::: SUPPLIED MATERIAL
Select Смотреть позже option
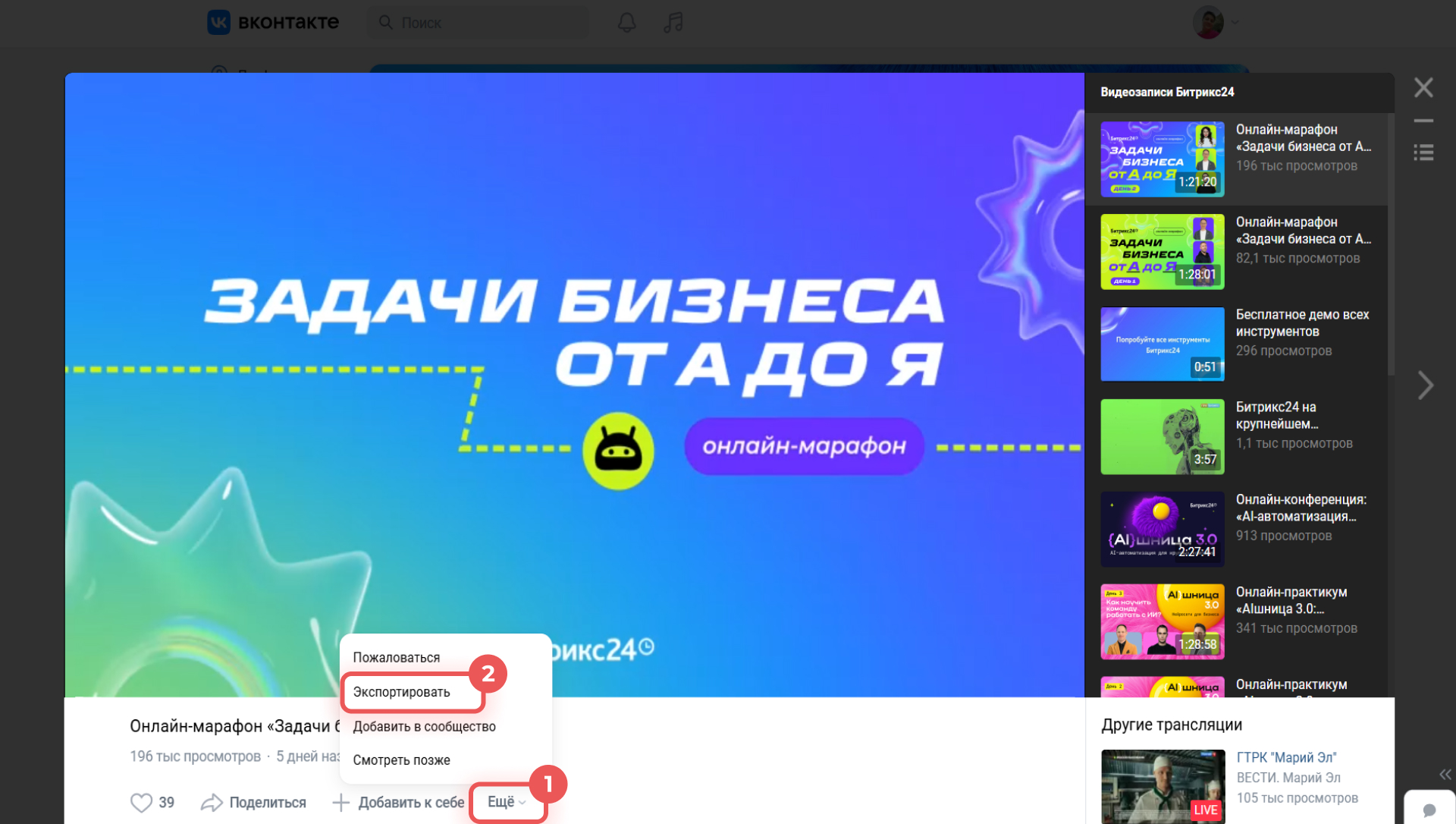 (401, 760)
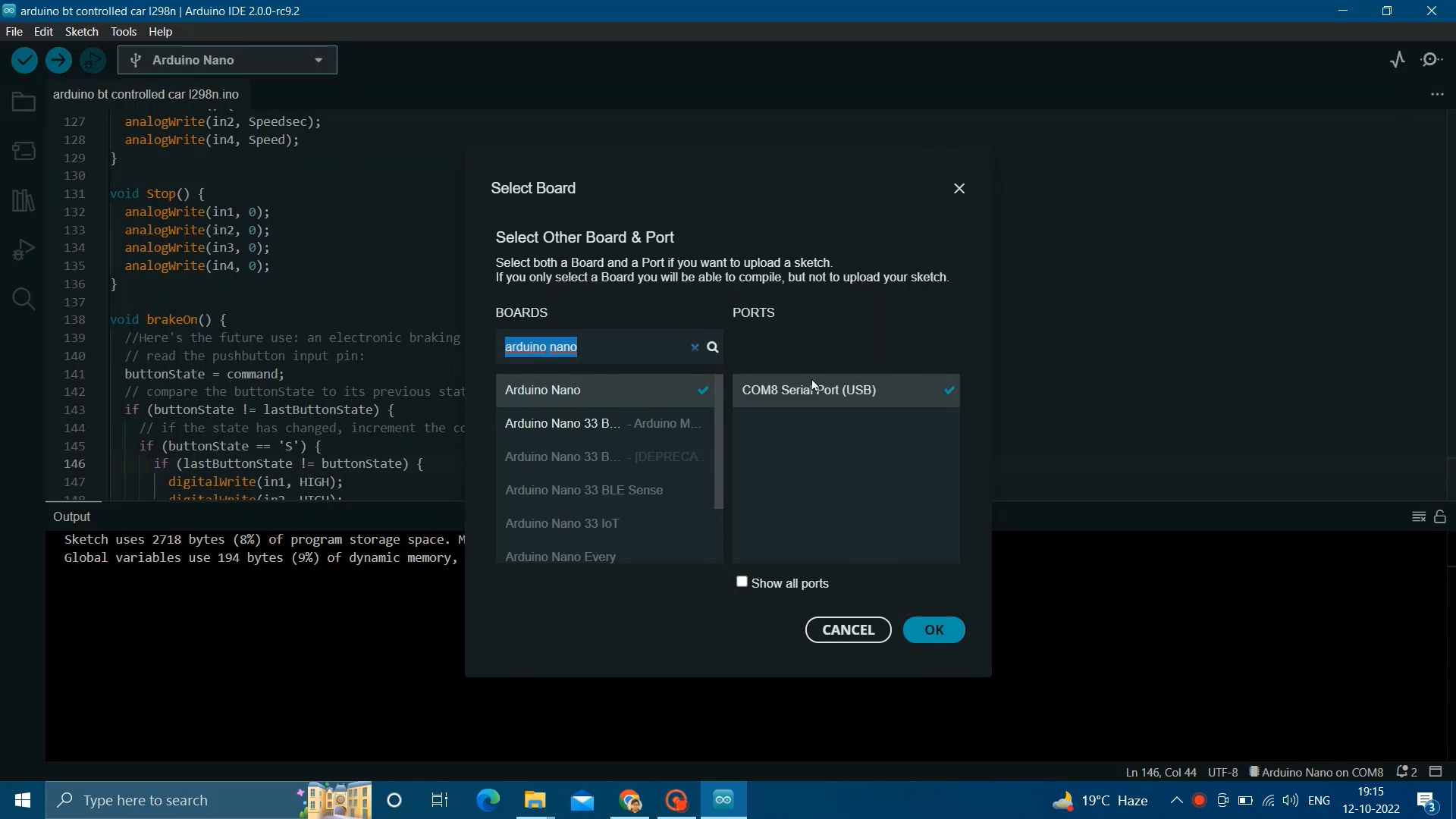The image size is (1456, 819).
Task: Open Microsoft Edge from the taskbar
Action: tap(488, 800)
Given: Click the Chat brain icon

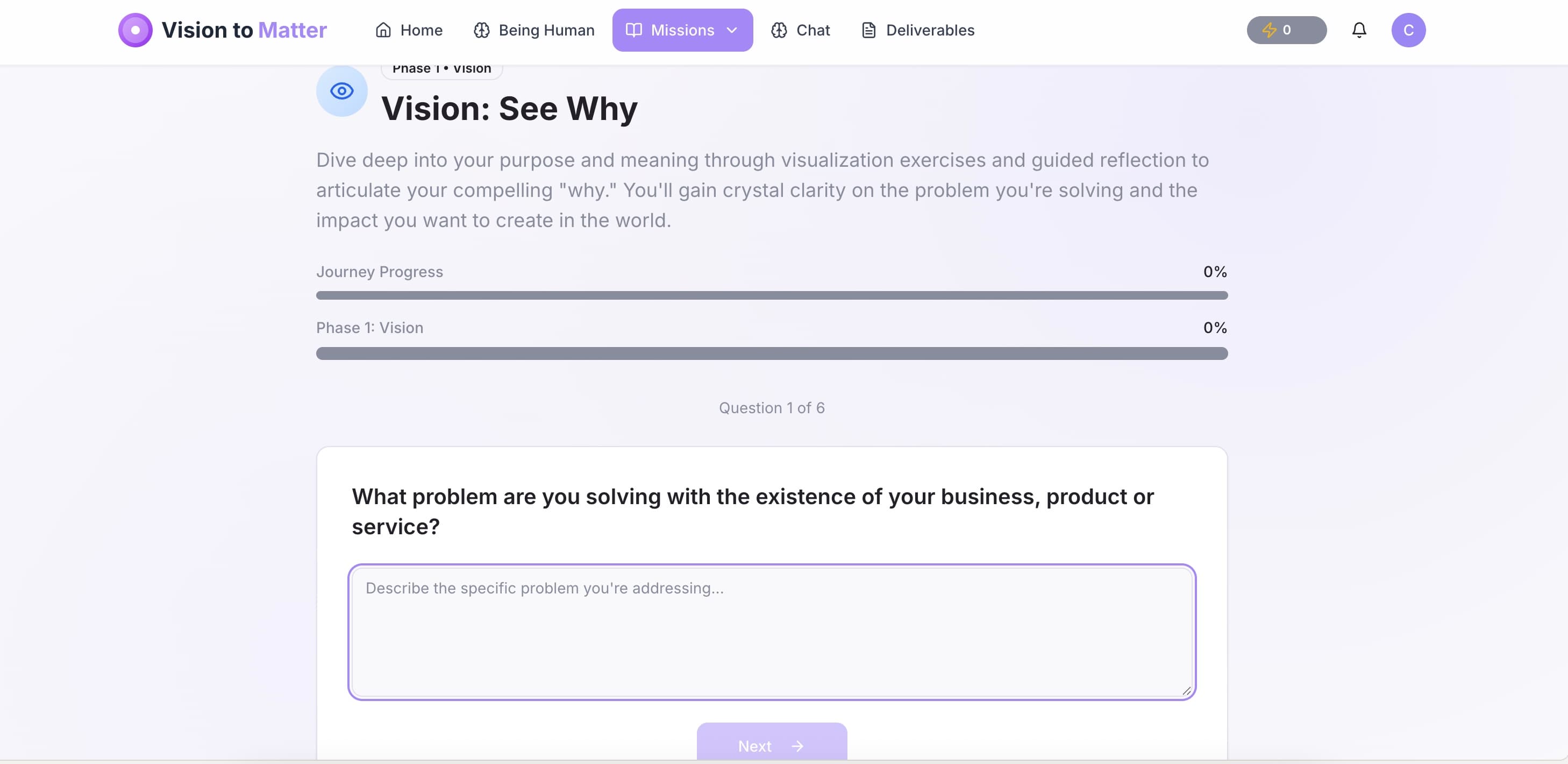Looking at the screenshot, I should point(779,30).
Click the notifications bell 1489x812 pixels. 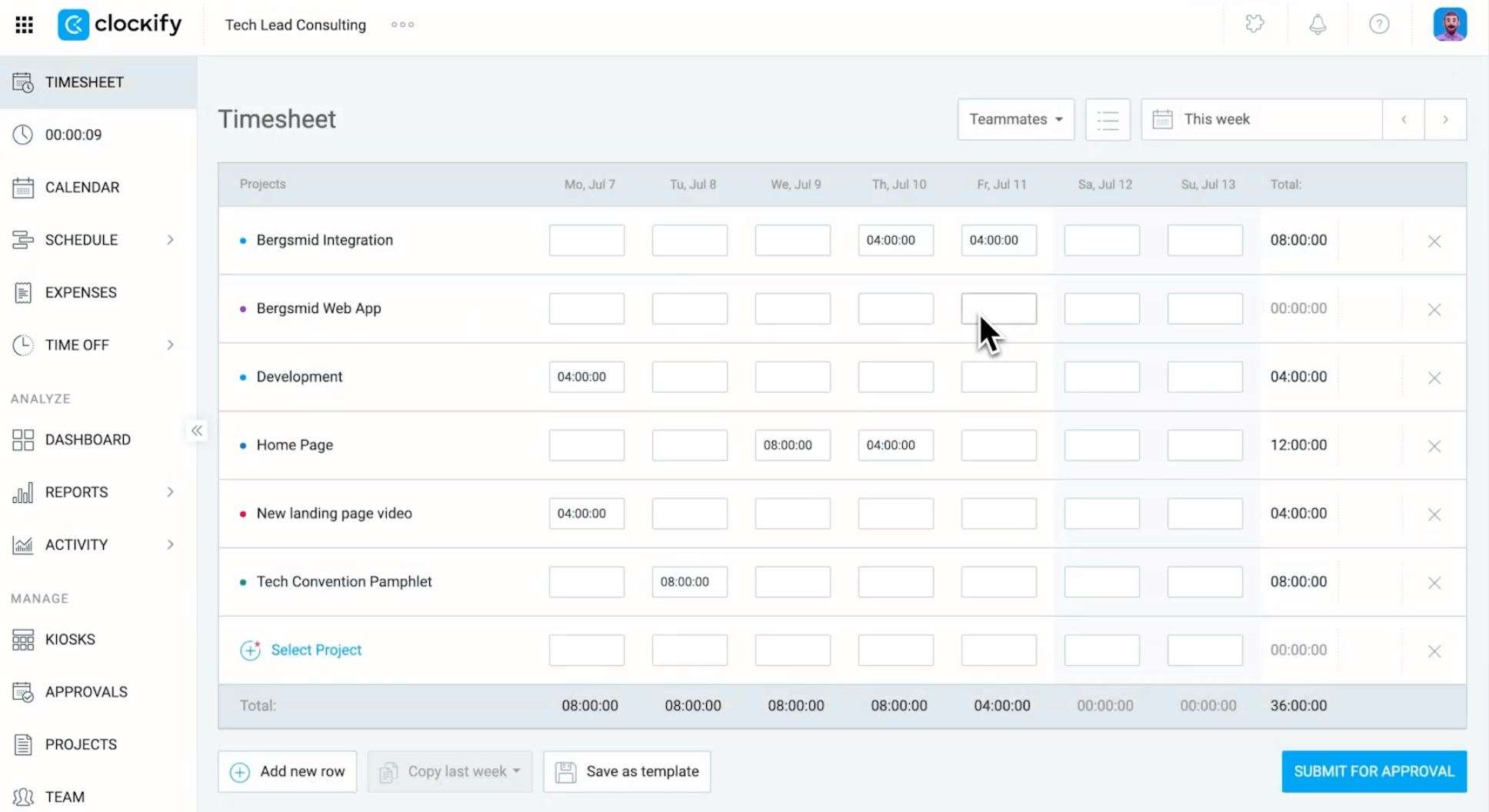1317,24
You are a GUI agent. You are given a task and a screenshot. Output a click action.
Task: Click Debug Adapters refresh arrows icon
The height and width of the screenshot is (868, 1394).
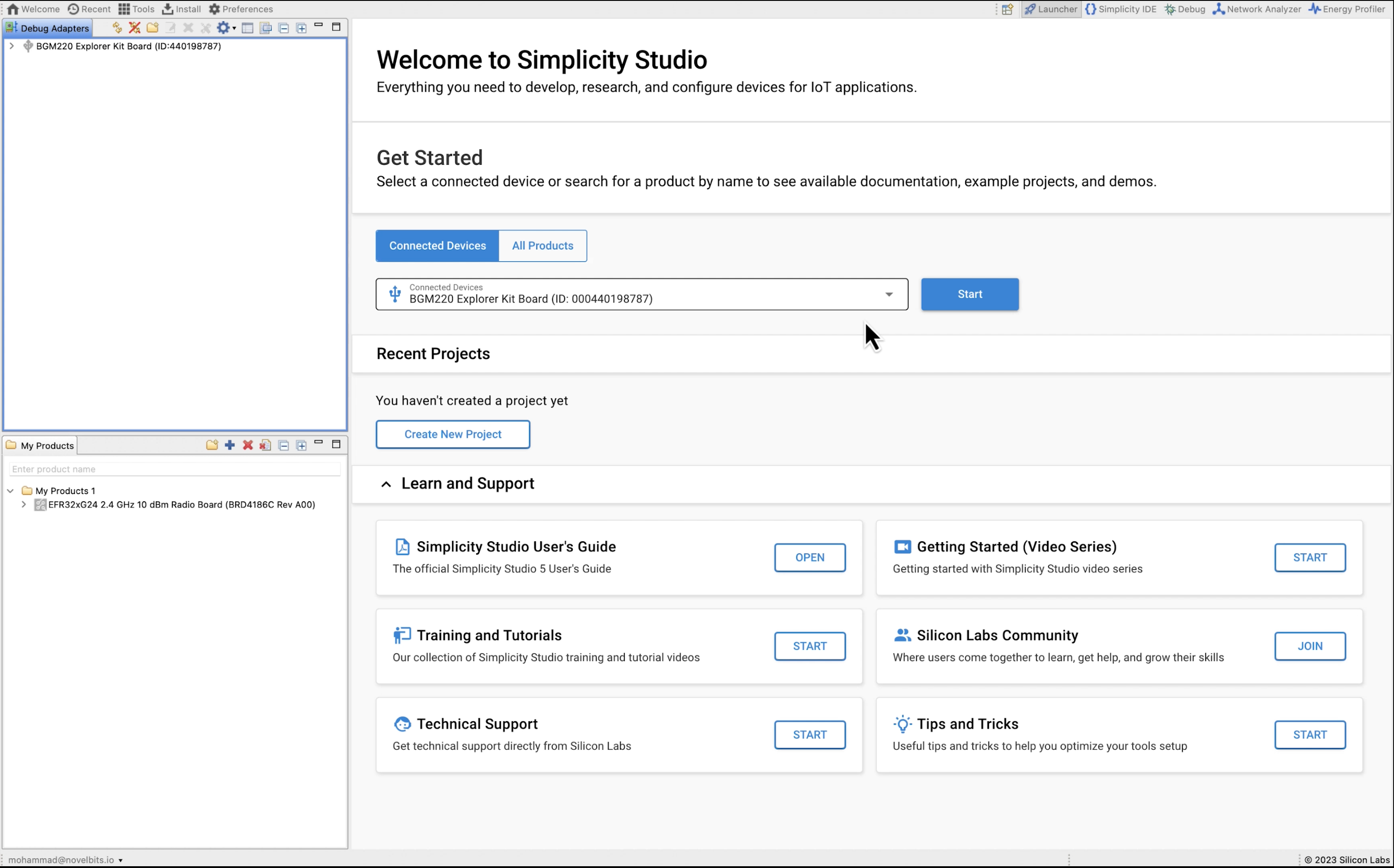coord(117,28)
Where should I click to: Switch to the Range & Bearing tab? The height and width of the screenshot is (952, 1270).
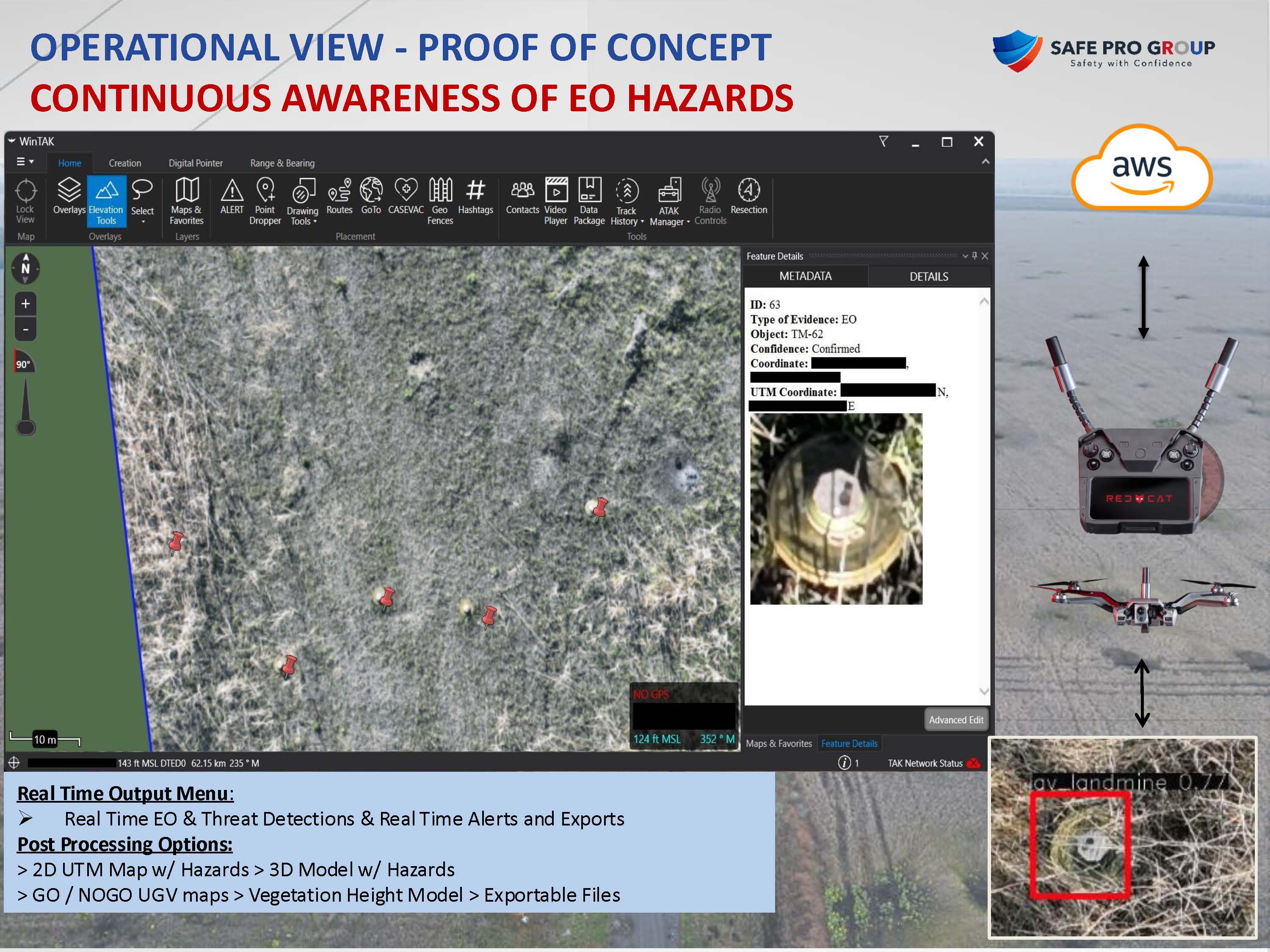tap(282, 163)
::::::
_AIM OF THE TASK_. Repeat exactly the lines from the one holding "Task: Click Debug" through the last line of the entries, both included; the pictures do not belong in the copy.

_RESPONSE FOR THIS EXERCISE_.
Task: Click Debug Adapters refresh arrows icon
The height and width of the screenshot is (868, 1394).
coord(117,28)
Where should I click to: Switch to the Range & Bearing tab? The height and width of the screenshot is (952, 1270).
tap(282, 163)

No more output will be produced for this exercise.